→ **RECORDS SUPPLIED**:
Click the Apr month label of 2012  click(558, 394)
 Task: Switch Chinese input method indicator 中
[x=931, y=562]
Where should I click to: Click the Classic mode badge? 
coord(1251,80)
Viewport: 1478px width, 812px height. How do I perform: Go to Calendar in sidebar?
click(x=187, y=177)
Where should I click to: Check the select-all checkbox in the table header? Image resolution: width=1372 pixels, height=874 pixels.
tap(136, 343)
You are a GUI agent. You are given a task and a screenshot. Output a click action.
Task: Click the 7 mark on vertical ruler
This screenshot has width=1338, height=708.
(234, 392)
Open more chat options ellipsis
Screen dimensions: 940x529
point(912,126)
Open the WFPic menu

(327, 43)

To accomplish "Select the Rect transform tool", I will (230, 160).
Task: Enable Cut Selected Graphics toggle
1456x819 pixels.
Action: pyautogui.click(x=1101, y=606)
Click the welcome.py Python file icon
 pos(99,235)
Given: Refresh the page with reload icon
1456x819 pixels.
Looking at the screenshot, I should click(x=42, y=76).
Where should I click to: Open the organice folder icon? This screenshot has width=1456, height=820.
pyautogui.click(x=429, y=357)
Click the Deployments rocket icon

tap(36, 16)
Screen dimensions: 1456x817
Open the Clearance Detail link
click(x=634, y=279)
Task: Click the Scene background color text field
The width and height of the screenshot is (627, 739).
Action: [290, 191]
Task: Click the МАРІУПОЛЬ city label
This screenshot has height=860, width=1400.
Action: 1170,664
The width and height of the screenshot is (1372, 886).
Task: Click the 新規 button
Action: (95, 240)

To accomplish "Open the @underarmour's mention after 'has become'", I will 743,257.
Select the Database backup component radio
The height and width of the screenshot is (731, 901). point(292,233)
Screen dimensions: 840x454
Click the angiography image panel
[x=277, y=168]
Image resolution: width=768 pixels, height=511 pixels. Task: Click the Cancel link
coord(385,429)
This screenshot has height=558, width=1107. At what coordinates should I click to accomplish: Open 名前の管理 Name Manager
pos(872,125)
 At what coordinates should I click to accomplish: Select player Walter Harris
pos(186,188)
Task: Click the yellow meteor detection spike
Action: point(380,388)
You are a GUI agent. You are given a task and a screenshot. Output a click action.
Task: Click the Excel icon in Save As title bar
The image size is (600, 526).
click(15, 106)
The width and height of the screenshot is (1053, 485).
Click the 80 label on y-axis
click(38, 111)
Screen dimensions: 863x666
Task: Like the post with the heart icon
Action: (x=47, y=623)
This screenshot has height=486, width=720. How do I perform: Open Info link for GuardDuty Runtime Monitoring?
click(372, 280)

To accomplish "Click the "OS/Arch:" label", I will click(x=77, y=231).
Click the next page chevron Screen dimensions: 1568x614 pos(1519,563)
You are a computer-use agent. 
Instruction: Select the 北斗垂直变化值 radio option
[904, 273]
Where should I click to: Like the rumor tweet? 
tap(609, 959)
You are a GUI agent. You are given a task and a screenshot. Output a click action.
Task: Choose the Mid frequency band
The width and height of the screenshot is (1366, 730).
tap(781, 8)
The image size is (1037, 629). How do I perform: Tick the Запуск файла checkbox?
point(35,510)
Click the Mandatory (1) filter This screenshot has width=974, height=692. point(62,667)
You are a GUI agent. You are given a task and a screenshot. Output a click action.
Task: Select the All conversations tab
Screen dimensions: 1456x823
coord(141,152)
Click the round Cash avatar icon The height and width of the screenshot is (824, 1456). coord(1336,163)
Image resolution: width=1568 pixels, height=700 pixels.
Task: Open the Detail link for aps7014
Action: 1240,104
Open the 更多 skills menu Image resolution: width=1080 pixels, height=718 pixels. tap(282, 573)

→ **GIVEN PROBLEM**: Pick out every row above that contains the word "Like" and copy each of those rows in full.

→ **WRITTEN REPLY**:
Task: Like the post with the heart icon
Where should I click to: Like the rumor tweet? 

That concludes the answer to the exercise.